Stored items:
================

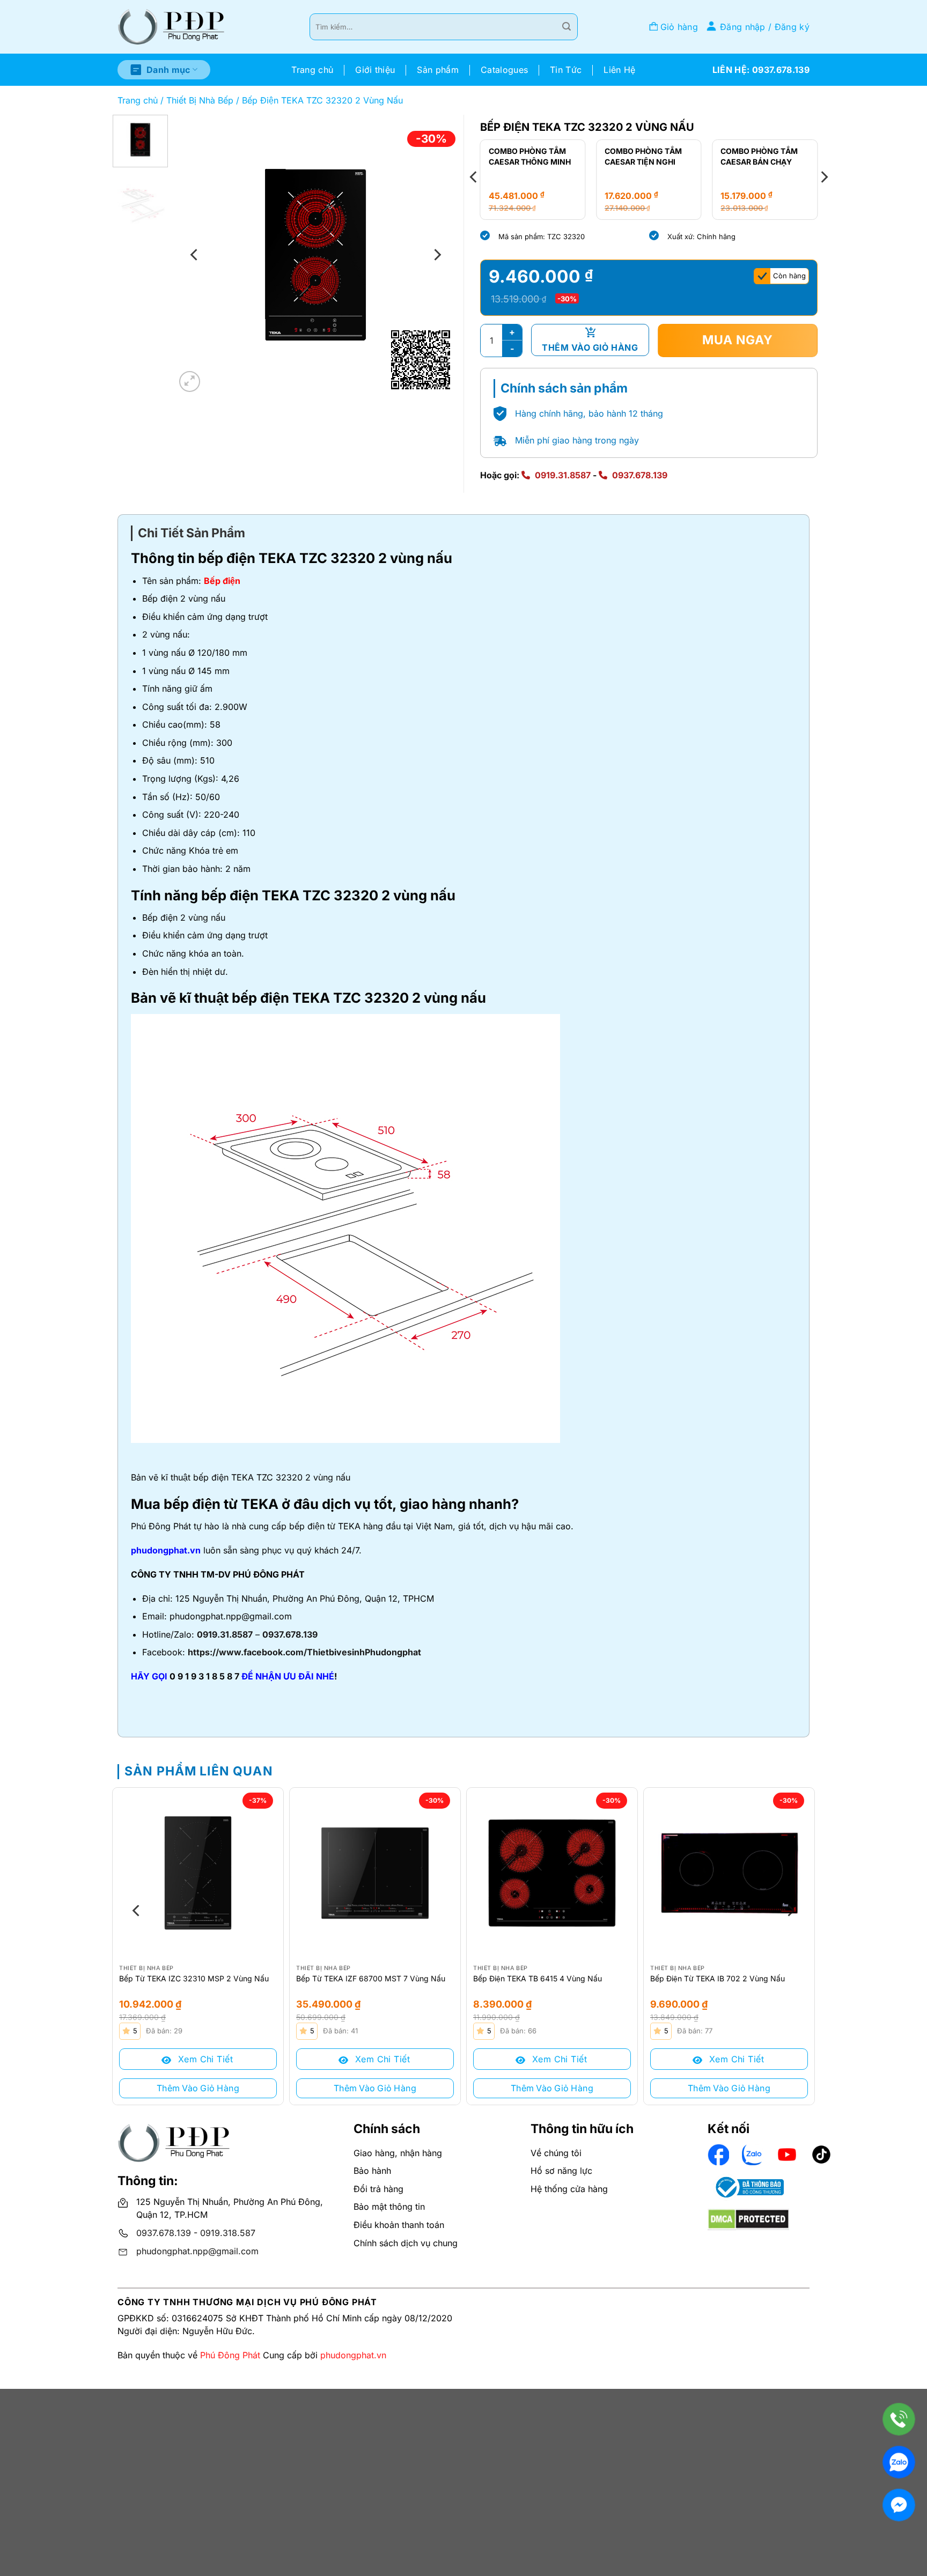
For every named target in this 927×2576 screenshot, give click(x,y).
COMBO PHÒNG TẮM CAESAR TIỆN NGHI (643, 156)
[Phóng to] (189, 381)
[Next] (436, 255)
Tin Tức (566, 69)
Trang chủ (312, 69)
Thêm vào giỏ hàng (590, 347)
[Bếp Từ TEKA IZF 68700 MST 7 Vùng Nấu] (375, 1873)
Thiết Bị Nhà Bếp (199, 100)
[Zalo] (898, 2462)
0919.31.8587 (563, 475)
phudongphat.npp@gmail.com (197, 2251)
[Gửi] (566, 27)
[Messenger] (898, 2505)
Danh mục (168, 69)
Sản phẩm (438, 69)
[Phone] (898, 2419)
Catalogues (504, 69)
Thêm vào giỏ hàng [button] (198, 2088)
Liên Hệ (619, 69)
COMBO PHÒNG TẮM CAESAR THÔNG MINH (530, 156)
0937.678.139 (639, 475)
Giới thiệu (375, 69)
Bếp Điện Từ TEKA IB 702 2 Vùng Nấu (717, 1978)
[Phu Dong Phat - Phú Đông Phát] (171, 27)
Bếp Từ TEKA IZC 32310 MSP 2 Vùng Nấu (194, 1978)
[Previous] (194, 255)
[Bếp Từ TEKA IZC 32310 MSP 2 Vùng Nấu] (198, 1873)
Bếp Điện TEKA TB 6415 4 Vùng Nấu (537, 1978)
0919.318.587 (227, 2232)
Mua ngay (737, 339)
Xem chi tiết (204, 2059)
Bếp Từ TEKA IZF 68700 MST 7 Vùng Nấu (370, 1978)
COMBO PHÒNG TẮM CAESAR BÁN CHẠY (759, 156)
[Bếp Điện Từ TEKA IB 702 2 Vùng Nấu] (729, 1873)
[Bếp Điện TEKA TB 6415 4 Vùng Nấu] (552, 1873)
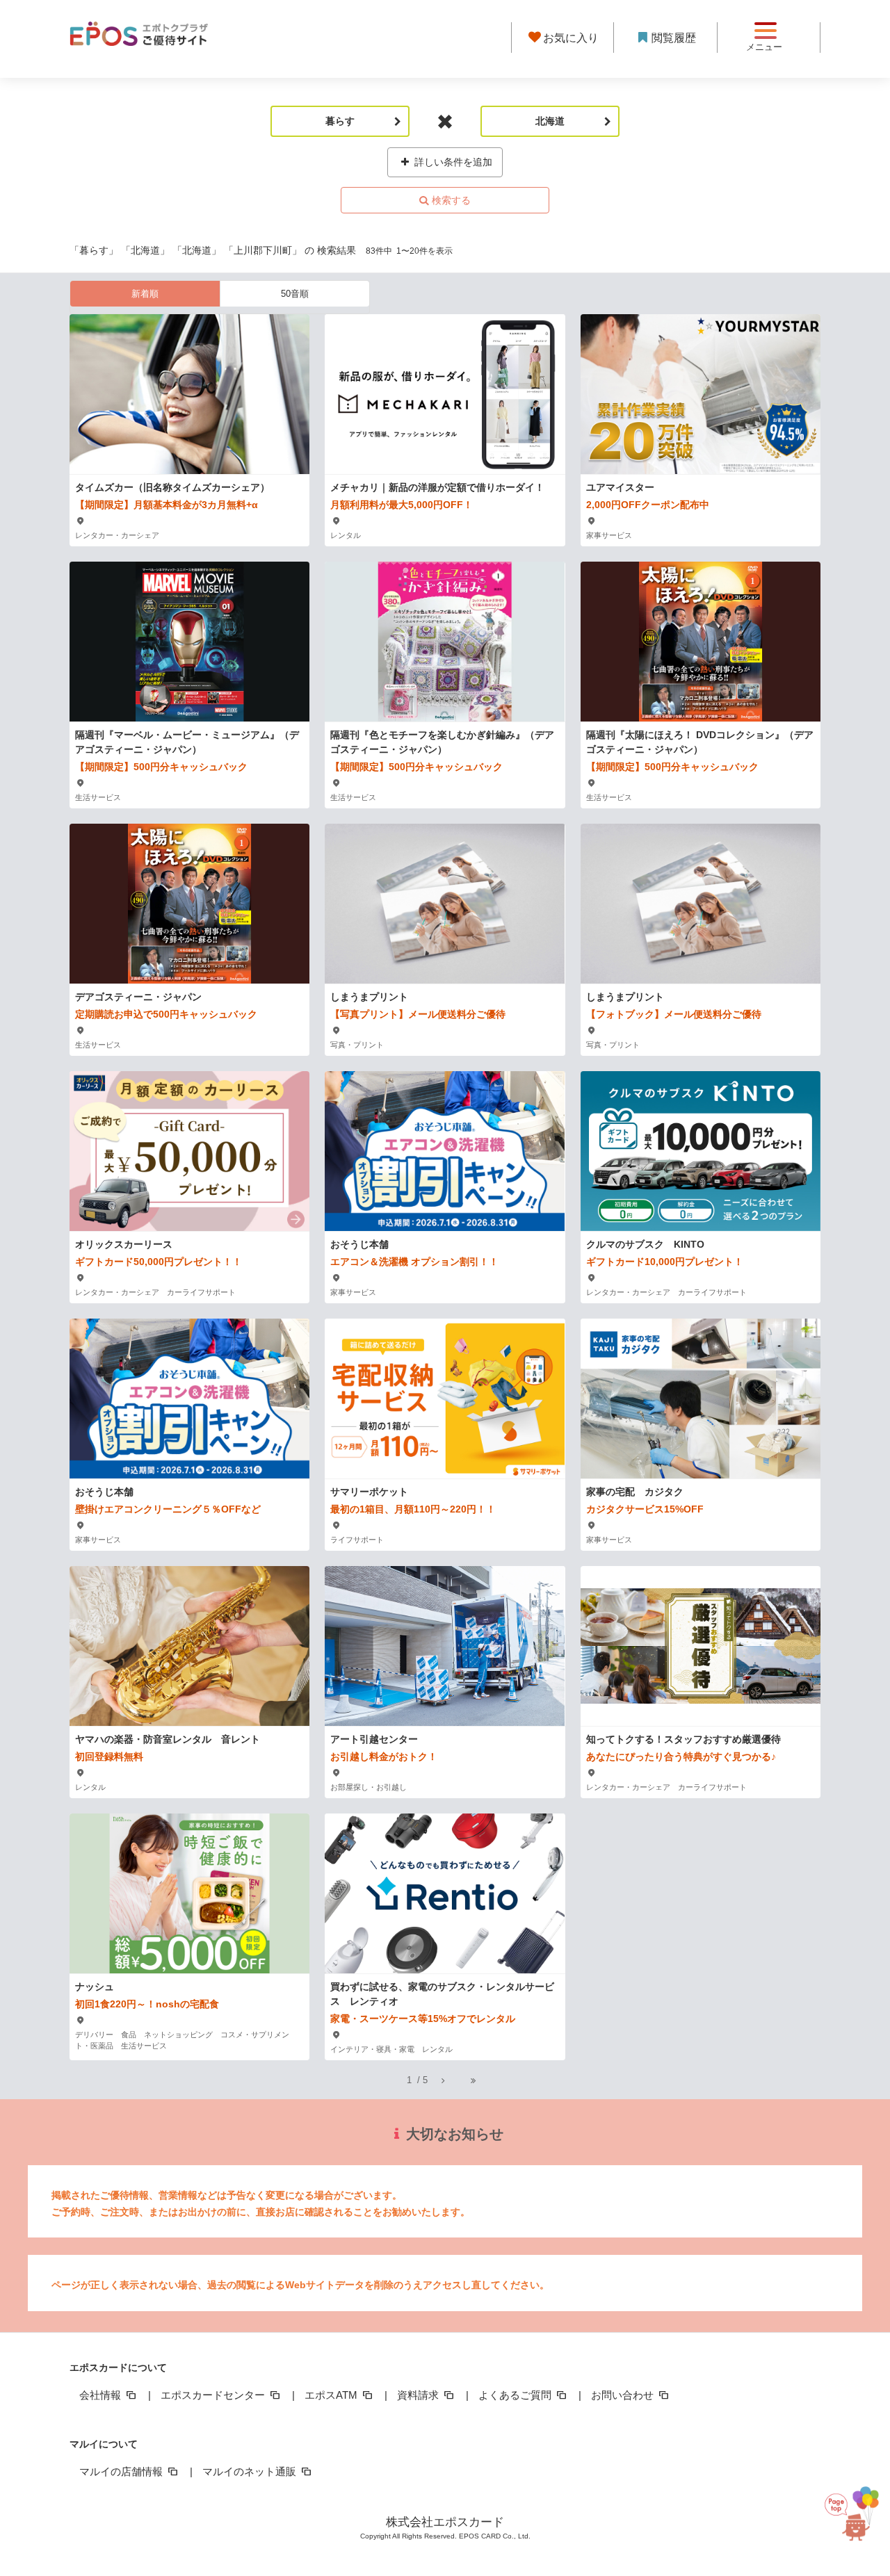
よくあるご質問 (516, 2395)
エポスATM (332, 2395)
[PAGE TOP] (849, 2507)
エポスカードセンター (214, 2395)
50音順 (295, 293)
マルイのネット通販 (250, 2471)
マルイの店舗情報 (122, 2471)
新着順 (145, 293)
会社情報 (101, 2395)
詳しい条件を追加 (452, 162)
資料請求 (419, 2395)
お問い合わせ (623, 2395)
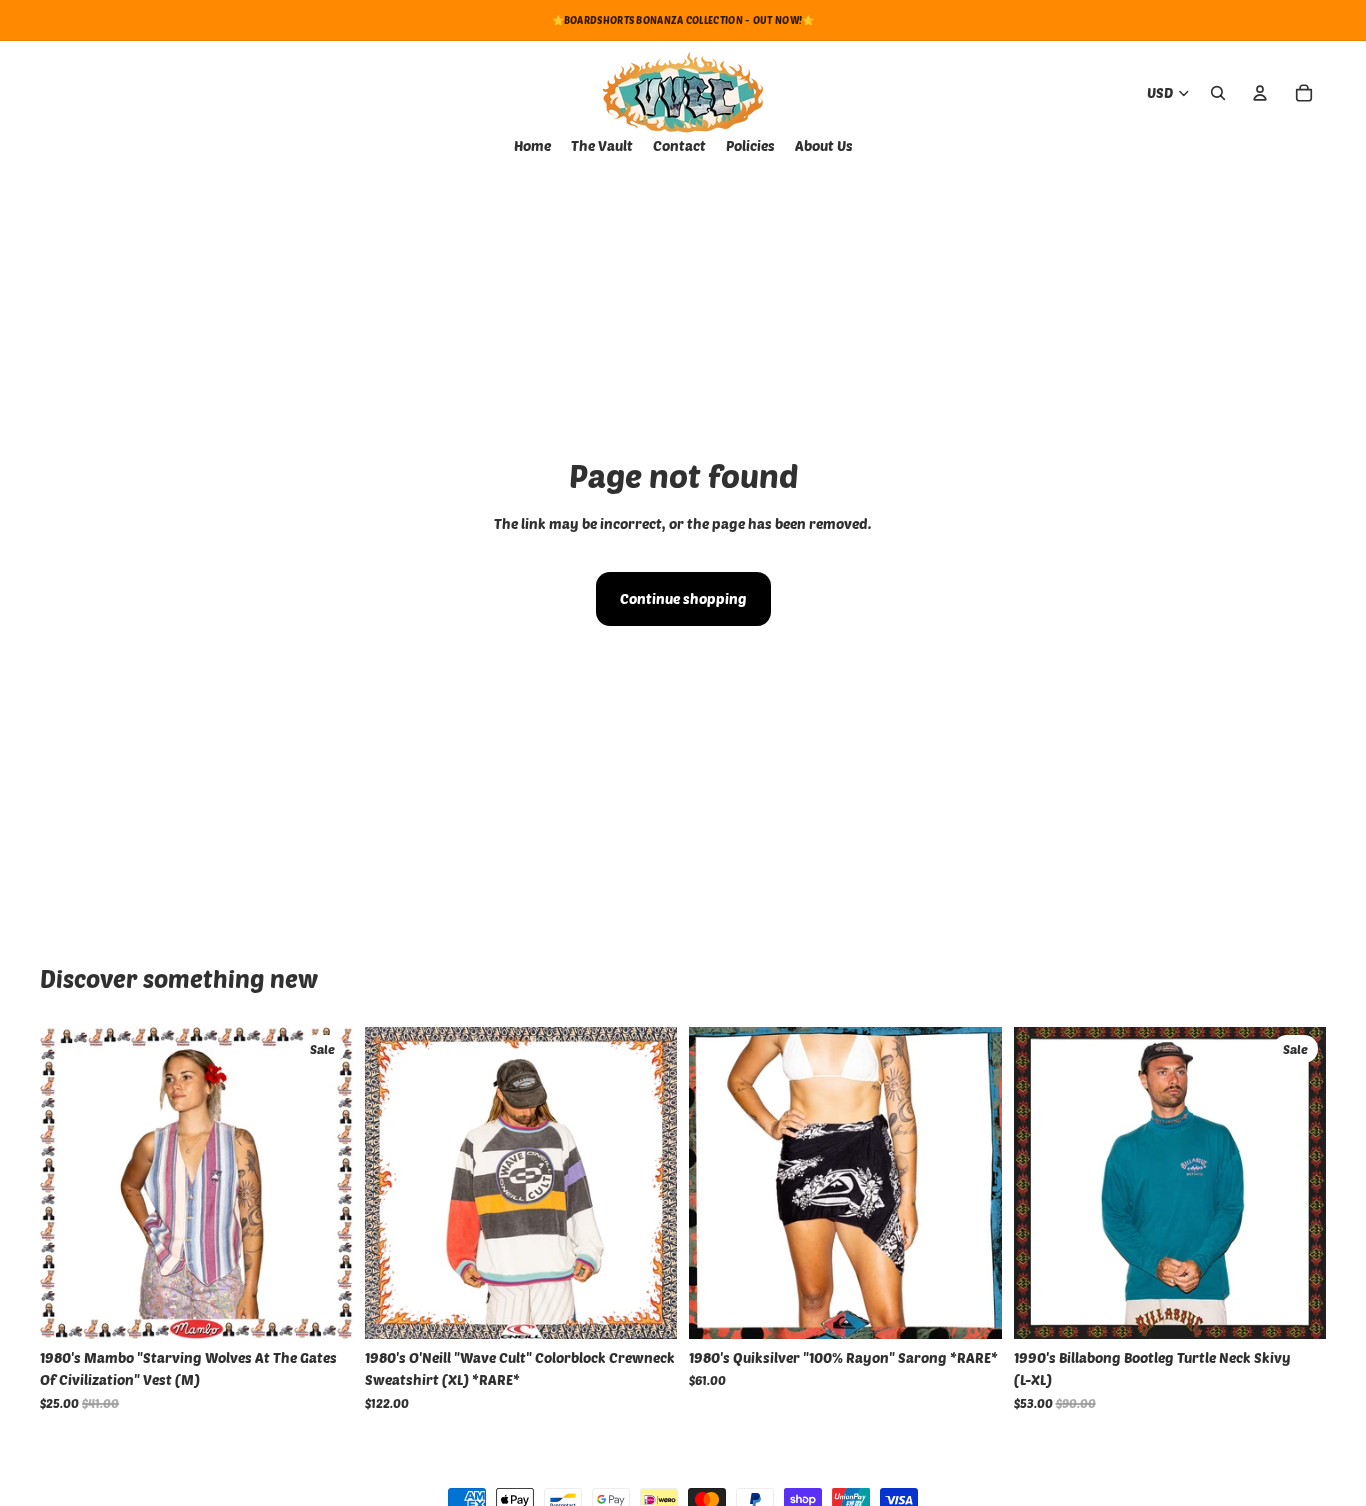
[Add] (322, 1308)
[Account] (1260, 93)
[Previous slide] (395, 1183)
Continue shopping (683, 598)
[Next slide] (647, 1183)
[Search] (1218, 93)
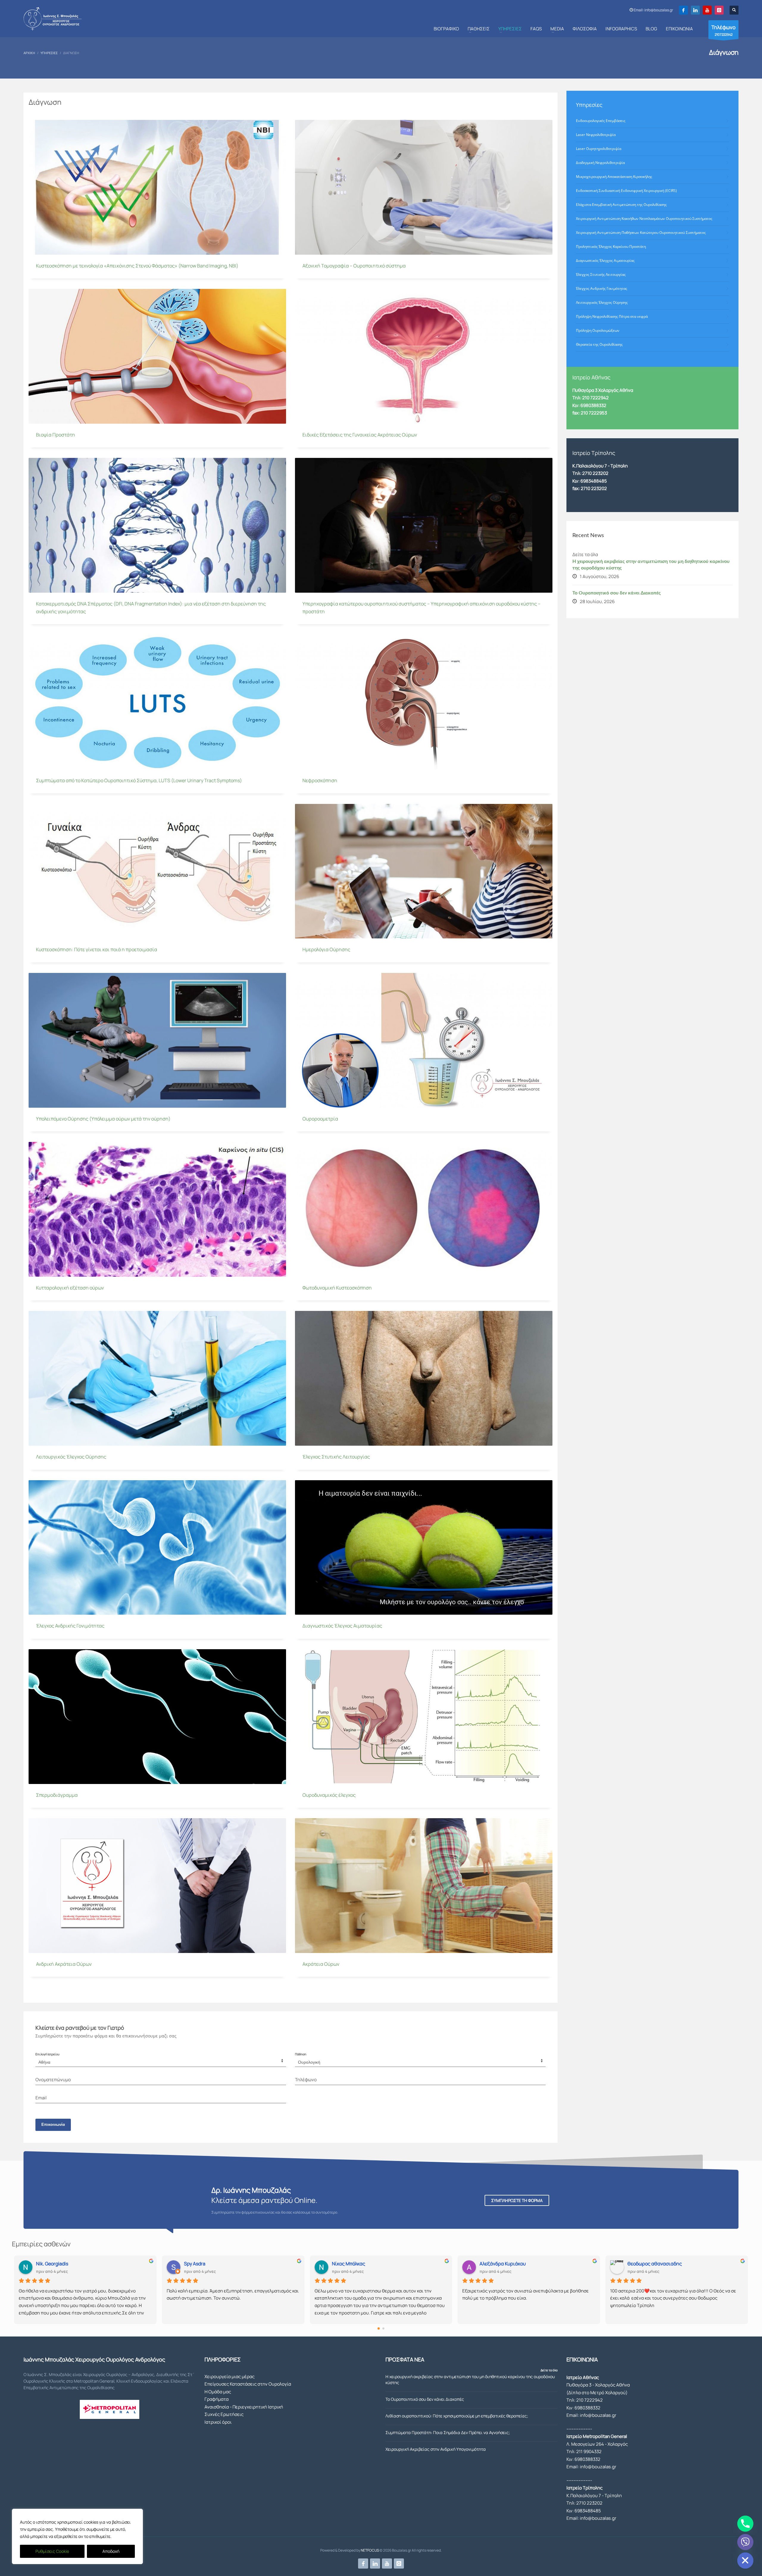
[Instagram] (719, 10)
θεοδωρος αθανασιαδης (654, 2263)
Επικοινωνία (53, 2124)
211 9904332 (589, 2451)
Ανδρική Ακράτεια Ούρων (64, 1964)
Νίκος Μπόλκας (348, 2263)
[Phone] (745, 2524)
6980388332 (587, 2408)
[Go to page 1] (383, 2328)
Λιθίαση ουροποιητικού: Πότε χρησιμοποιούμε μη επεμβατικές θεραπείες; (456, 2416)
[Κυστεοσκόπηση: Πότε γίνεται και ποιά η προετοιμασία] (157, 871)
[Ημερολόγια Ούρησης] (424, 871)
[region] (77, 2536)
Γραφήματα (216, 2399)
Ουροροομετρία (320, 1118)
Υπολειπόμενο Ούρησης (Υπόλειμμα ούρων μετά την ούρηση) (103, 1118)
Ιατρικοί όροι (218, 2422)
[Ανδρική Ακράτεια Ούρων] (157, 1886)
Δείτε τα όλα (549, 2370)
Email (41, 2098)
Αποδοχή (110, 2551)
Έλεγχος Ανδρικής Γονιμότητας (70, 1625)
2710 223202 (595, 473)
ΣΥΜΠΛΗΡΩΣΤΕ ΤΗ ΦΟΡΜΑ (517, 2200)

================

Take the records above from their first line through the line with "Ανδρική Ακράτεια Ούρων (64, 1964)" and set those lines down word for word, minus the pictures.

# Output of the task:
For every named target in this 927×2576 screenshot, give click(x,y).
COMBO PHÒNG TẮM CAESAR TIỆN NGHI (643, 156)
[Phóng to] (189, 381)
[Next] (436, 255)
Tin Tức (566, 69)
Trang chủ (312, 69)
Thêm vào giỏ hàng (590, 347)
[Bếp Từ TEKA IZF 68700 MST 7 Vùng Nấu] (375, 1873)
Thiết Bị Nhà Bếp (199, 100)
[Zalo] (898, 2462)
0919.31.8587 (563, 475)
phudongphat.npp@gmail.com (197, 2251)
[Gửi] (566, 27)
[Messenger] (898, 2505)
Danh mục (168, 69)
Sản phẩm (438, 69)
[Phone] (898, 2419)
Catalogues (504, 69)
Thêm vào giỏ hàng [button] (198, 2088)
Liên Hệ (619, 69)
COMBO PHÒNG TẮM CAESAR THÔNG MINH (530, 156)
0937.678.139 (639, 475)
Giới thiệu (375, 69)
Bếp Điện Từ TEKA IB 702 2 Vùng Nấu (717, 1978)
[Phu Dong Phat - Phú Đông Phát] (171, 27)
Bếp Từ TEKA IZC 32310 MSP 2 Vùng Nấu (194, 1978)
[Previous] (194, 255)
[Bếp Từ TEKA IZC 32310 MSP 2 Vùng Nấu] (198, 1873)
Bếp Điện TEKA TB 6415 4 Vùng Nấu (537, 1978)
0919.318.587 (227, 2232)
Mua ngay (737, 339)
Xem chi tiết (204, 2059)
Bếp Từ TEKA IZF 68700 MST 7 Vùng Nấu (370, 1978)
COMBO PHÒNG TẮM CAESAR BÁN CHẠY (759, 156)
[Bếp Điện Từ TEKA IB 702 2 Vùng Nấu] (729, 1873)
[Bếp Điện TEKA TB 6415 4 Vùng Nấu] (552, 1873)
よくあるご質問 (516, 2395)
エポスATM (332, 2395)
[PAGE TOP] (849, 2507)
エポスカードセンター (214, 2395)
50音順 (295, 293)
マルイのネット通販 (250, 2471)
マルイの店舗情報 (122, 2471)
新着順 (145, 293)
会社情報 (101, 2395)
詳しい条件を追加 (452, 162)
資料請求 (419, 2395)
お問い合わせ (623, 2395)
[Add] (322, 1308)
[Account] (1260, 93)
[Previous slide] (395, 1183)
Continue shopping (683, 598)
[Next slide] (647, 1183)
[Search] (1218, 93)
[Instagram] (719, 10)
θεοδωρος αθανασιαδης (654, 2263)
Επικοινωνία (53, 2124)
211 9904332 (589, 2451)
Ανδρική Ακράτεια Ούρων (64, 1964)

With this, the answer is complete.